start
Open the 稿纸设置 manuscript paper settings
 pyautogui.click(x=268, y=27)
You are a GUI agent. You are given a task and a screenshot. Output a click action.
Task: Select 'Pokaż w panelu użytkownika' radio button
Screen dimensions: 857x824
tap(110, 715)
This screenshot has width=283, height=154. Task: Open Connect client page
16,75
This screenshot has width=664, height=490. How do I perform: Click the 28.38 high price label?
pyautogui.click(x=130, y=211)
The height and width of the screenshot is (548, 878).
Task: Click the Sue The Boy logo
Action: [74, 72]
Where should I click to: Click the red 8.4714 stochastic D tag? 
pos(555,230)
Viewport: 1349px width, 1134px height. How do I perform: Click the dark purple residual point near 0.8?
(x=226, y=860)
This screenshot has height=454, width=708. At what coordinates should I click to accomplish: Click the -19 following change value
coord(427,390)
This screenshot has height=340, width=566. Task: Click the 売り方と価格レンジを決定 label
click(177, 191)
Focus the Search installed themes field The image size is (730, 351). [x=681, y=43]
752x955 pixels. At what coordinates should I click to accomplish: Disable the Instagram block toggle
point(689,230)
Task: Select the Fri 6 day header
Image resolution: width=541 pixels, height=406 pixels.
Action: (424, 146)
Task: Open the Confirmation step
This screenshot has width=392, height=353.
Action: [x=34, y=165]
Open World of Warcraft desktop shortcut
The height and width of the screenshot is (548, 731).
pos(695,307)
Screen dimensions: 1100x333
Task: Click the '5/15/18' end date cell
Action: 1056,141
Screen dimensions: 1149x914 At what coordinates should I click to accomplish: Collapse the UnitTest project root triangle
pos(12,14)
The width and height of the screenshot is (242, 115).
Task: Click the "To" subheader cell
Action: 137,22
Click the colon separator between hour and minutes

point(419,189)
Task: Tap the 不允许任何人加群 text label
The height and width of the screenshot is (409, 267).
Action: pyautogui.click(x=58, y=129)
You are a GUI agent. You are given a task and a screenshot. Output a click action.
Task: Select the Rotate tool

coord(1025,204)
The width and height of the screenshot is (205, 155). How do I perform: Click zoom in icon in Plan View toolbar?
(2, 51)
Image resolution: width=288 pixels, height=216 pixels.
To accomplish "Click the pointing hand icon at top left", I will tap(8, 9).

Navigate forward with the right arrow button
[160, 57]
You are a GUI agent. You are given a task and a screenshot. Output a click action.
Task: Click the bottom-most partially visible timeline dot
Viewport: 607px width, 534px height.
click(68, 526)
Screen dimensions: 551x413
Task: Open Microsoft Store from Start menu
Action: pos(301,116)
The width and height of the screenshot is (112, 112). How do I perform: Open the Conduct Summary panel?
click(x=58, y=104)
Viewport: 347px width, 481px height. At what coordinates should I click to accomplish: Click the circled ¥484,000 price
end
> [Exercise brief]: Copy the rows starting at the line that contains "This screenshot has height=454, width=708." and ending at the line that contains "Action: (424, 146)", requests included, and give only those lines. Multiply every coordinate in the answers by 0.6 and round to whole numbers with halves rounded up, leaving all numbers in the requests unchanged.

> [Solved problem]:
This screenshot has height=454, width=708. At what coordinates should I click to accomplish: Click the -19 following change value
coord(256,234)
This screenshot has height=340, width=566. Task: Click the 売り方と価格レンジを決定 label
click(106, 115)
Focus the Search installed themes field The image size is (730, 351). [x=409, y=26]
752x955 pixels. At what coordinates should I click to accomplish: Disable the Instagram block toggle
point(413,138)
Task: Select the Fri 6 day header
Image resolution: width=541 pixels, height=406 pixels.
Action: (254, 88)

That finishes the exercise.